Die Anschläge vom 11. September 2001 auf das World Trade Center und das Pentagon katapultierten Afghanistan endgültig ins Zentrum der Weltpolitik. Als Drahtzieher der Anschläge identifizierten die USA umgehend Osama bin Laden, dessen Auslieferung die Taliban verweigerten. Am 7. Oktober 2001 begann die US-Luftwaffe, Stellungen der Taliban zu bombardieren. Im November brach der Widerstand der Taliban zusammen. Am 8. Dezember 2001 verloren die Taliban mit Kandahar ihre letzte wichtige Hochburg und zogen sich in die unzugängliche Bergregionen im Grenzgebiet zu Pakistan und im südlichen Afghanistan zurück.

Wiedererstarken der Taliban (2001-2021)

Wenngleich die militärische Intervention der USA 2001 zur Zerstörung der Organisationsbasis der Taliban führte, gelang der Bewegung sukzessive eine Reorganisation. Spätestens seit 2005 hatten sich die Taliban – überwiegend aus Pakistan heraus – neu aufgestellt und forderten die afghanische Regierung und die US-Armee in Süd- und Ostafghanistans militärisch heraus. Dabei waren die Taliban polyzentrisch organisiert. So vereinte die Bewegung mehrere Machtzentren – vor allem die Quetta-Schura, die Peschawar-Schura, das Haqqani-Netzwerk. Diese verfügten jeweils über eigene parastaatliche Strukturen (u.a. eigene Kommissionen, Gouverneure und Polizeichefs), ergänzten sich gegenseitig regional, aber konkurrierten auch miteinander um Territorien und Kämpfer. Zudem verfügten die verschiedenen militärischen Fronten [mahaz] der Taliban über einen hohen Grad an Autonomie. Diese polyzentrische Ausrichtung minderte zwar die Schlagkraft der Taliban, machte sie aber auch agil und unberechenbar.

Bis 2009 vermochten es die Taliban, in den ländlichen Regionen Süd- und Ostafghanistans ganze Landstriche zu erobern, wo sie über Rechtsprechung und die Schaffung von Sicherheit Legitimität gewannen. Interessant ist zudem, dass sich die Taliban in dieser Phase gegenüber der Bevölkerung weit moderater und flexibler als in der Vergangenheit zeigten. Je nach lokalem Kontext tolerierten sie etwa Schulbildung und Erwerbstätigkeit für Frauen. Auch die Opiumökonomie, die die wichtigste Einkommensquelle in Südafghanistan darstellt, tasteten sie nicht an bzw. partizipierten an ihren Einnahmen.
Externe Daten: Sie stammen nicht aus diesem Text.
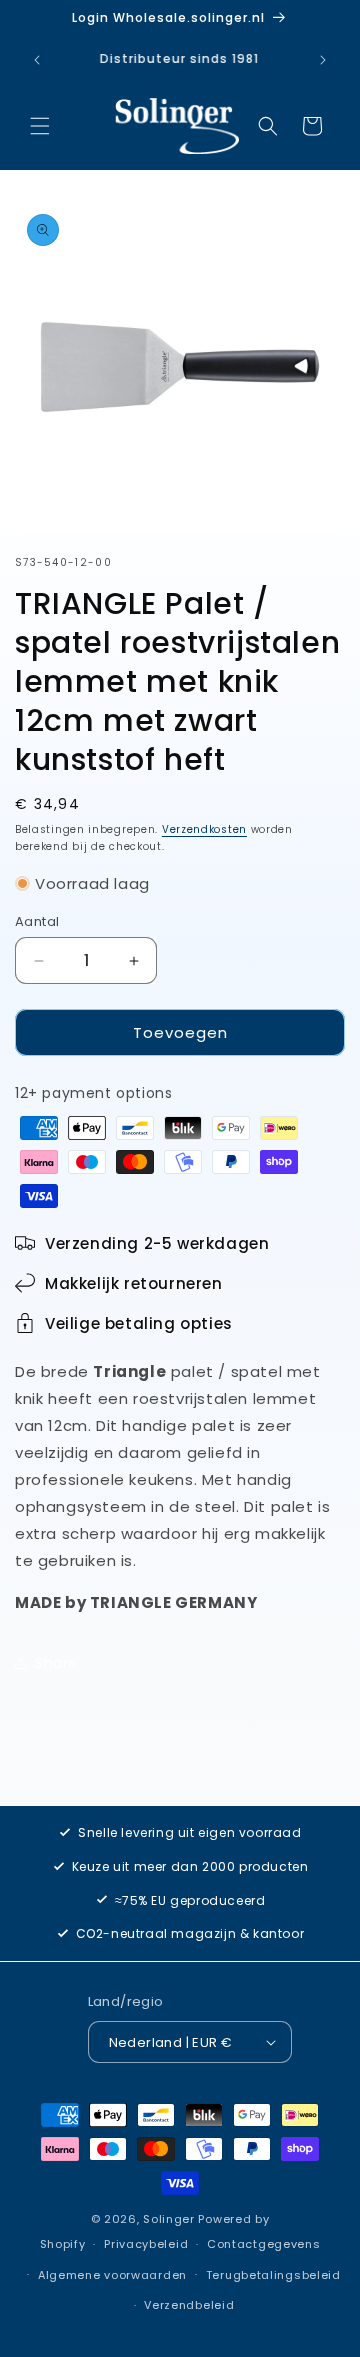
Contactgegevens (264, 2244)
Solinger (169, 2219)
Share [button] (56, 1663)
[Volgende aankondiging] (323, 60)
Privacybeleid (146, 2244)
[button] (40, 126)
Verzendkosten (204, 829)
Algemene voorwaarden (112, 2275)
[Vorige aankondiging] (37, 60)
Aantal (37, 921)
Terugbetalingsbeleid (273, 2275)
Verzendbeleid (189, 2305)
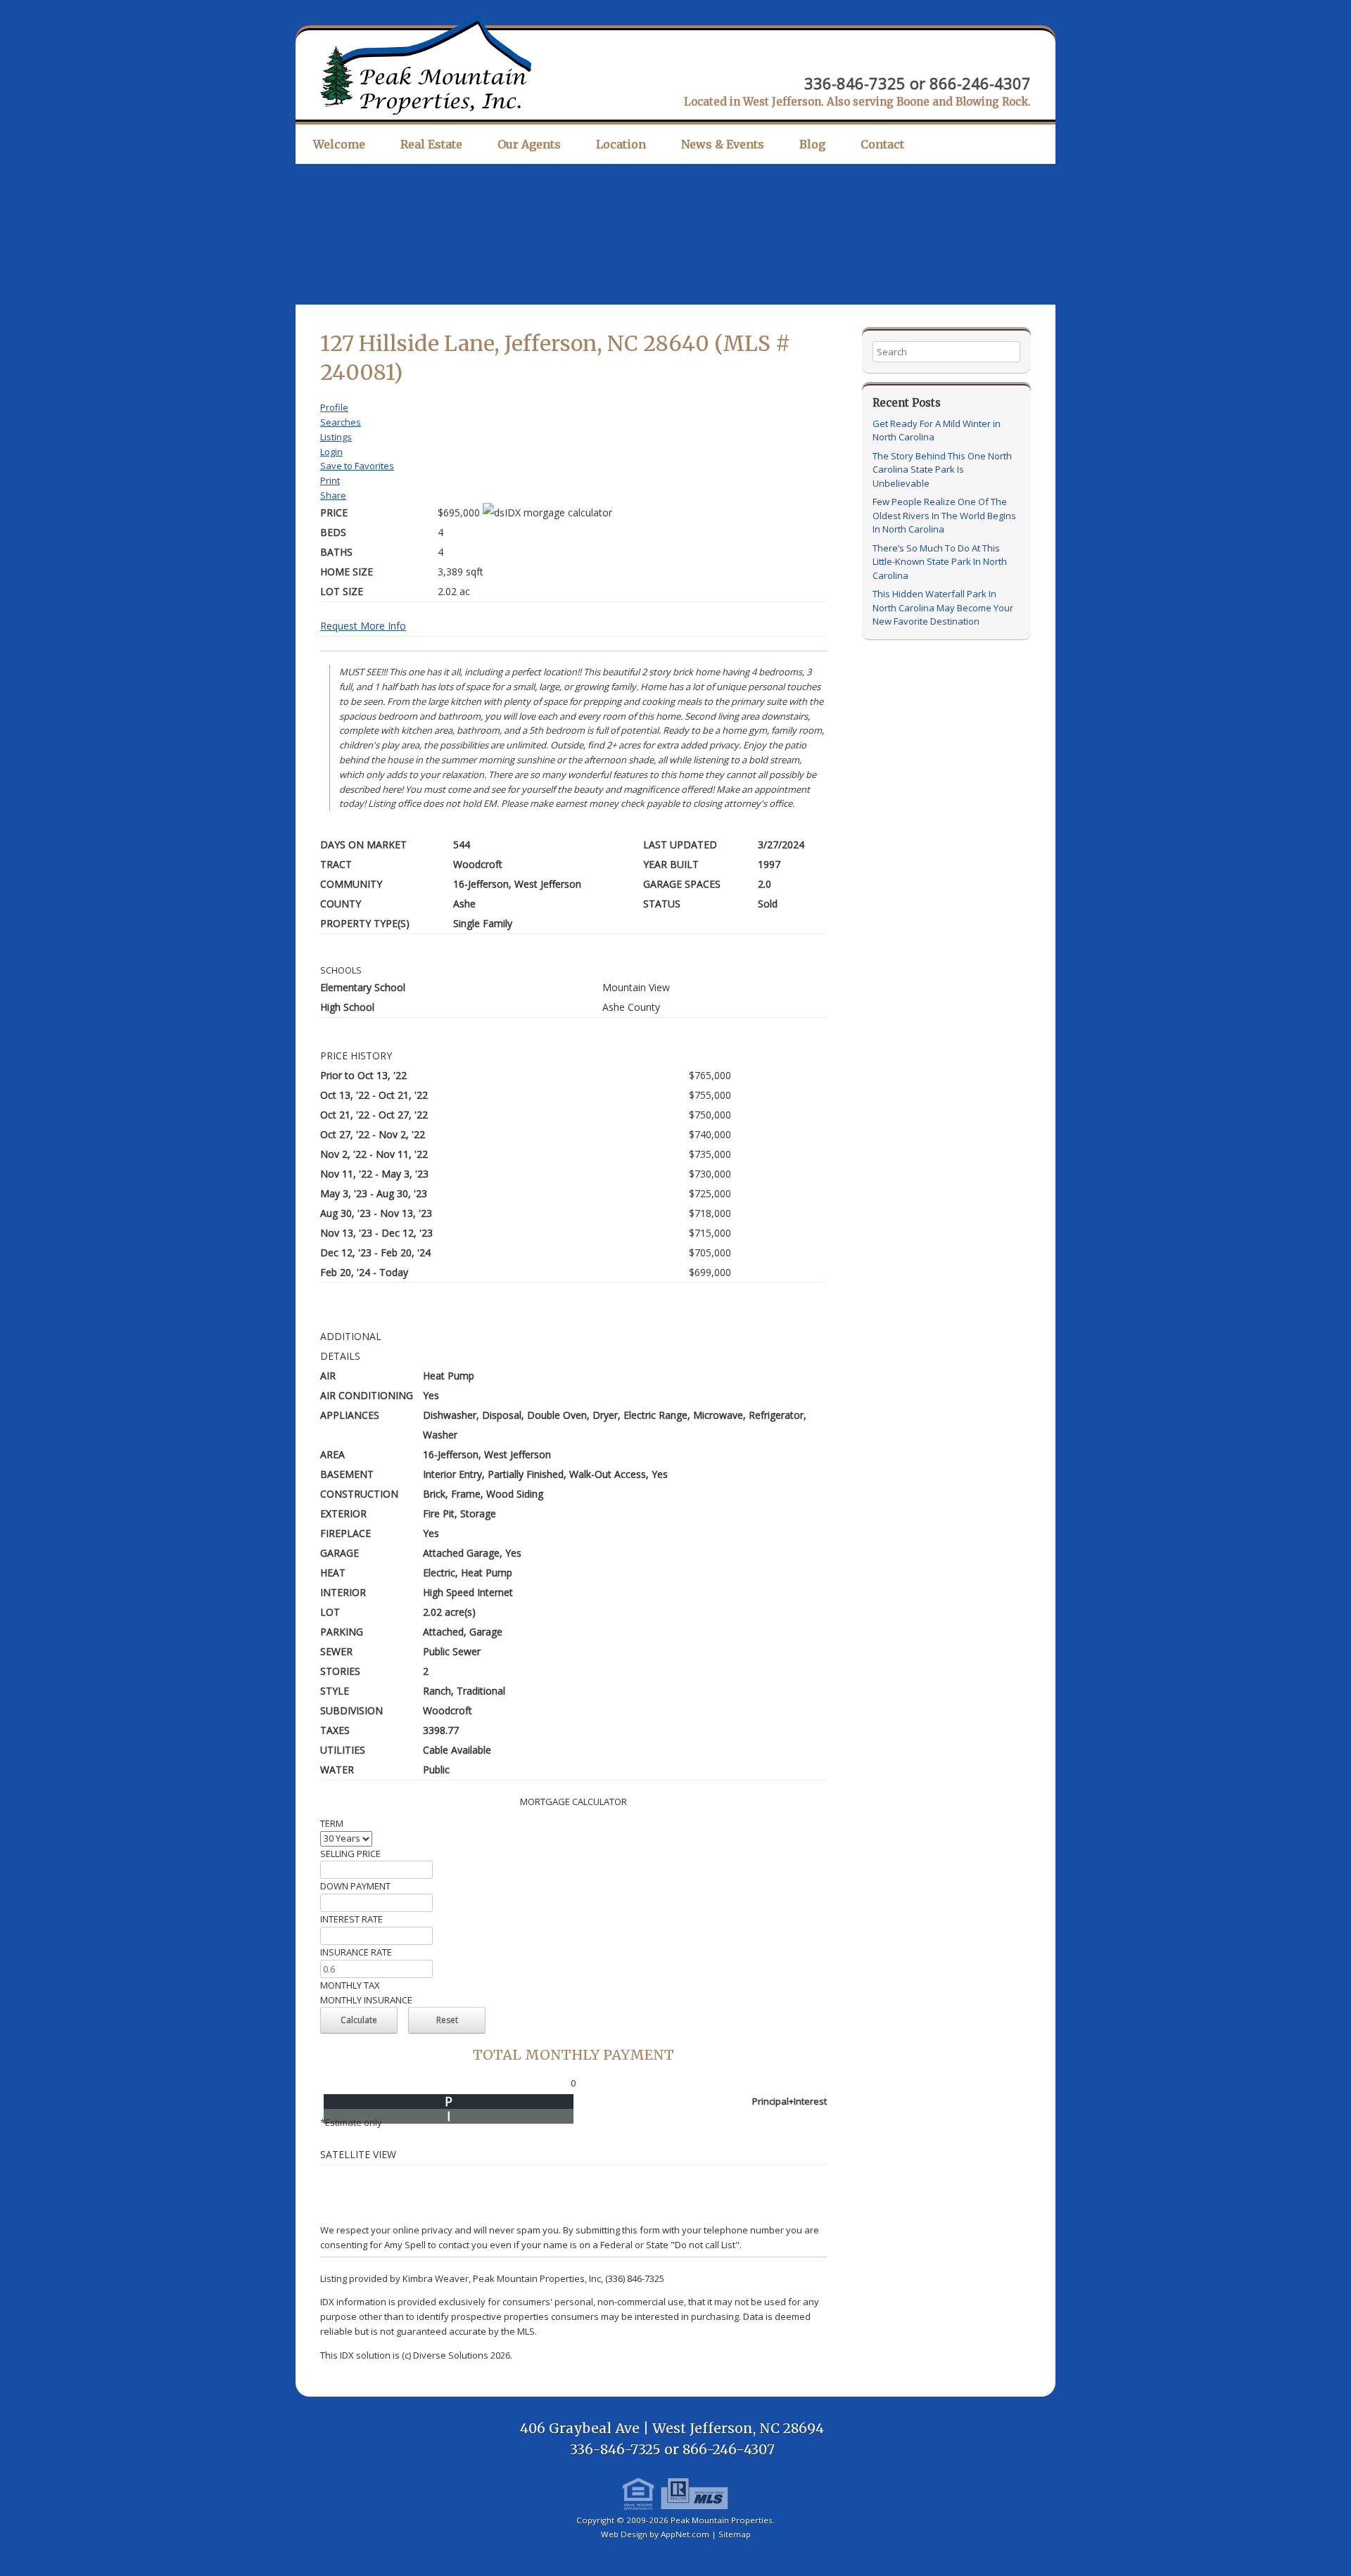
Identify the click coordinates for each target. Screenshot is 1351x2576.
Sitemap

Zudem bedienten sich die Taliban bestimmter Narrative, um die militärische Intervention der „Ungläubigen“ zu diskreditieren, die gerade in der konservativen, ländlichen Bevölkerung auf Resonanz stießen: So etwa, dass die US-Interventen in erster Linie Zivilisten töten würde, dass sie die Autonomie lokaler Gemeinschaften wie der afghanischen Nation missachten würden und dass sie althergebrachte Gesellschaftsordnungen (v.a. Stellung der Frauen) verändern wollen.

Obgleich die USA zwischen 2009 und 2012 ihre militärische Präsenz auf über 100.000 Soldat:innen in Afghanistan erhöhten, gelang ihnen nur die zeitweise Schwächung der Taliban, nicht aber ihre Vernichtung. Der Teilabzug der US-Truppen dar, der 2012 auf Druck der US-amerikanischen Innenpolitik begann, dynamisierte die Kriegsmaschinerie der Taliban: Den permanenten ca. 25 000 bis 35 000 Kämpfern wurden zunehmend Logistik- und Nachschubnetzwerke beigeordnet; auch nahm die Professionalisierung der Taliban (u.a. moderne Waffen) ständig zu. So rückten die Taliban kontinuierlich in die Stellungen vor, die die US-Armee aufgab und die die afghanischen Sicherheitskräfte nicht in der Lage waren zu halten. Nun traten die Taliban auch in starken Verbänden von mehreren Hundertschaften auf, um ganze Distrikte einzunehmen – nicht nur in ihren Hochburgen in Süd- und Ostafghanistan, sondern auch in nördlichen Provinzen.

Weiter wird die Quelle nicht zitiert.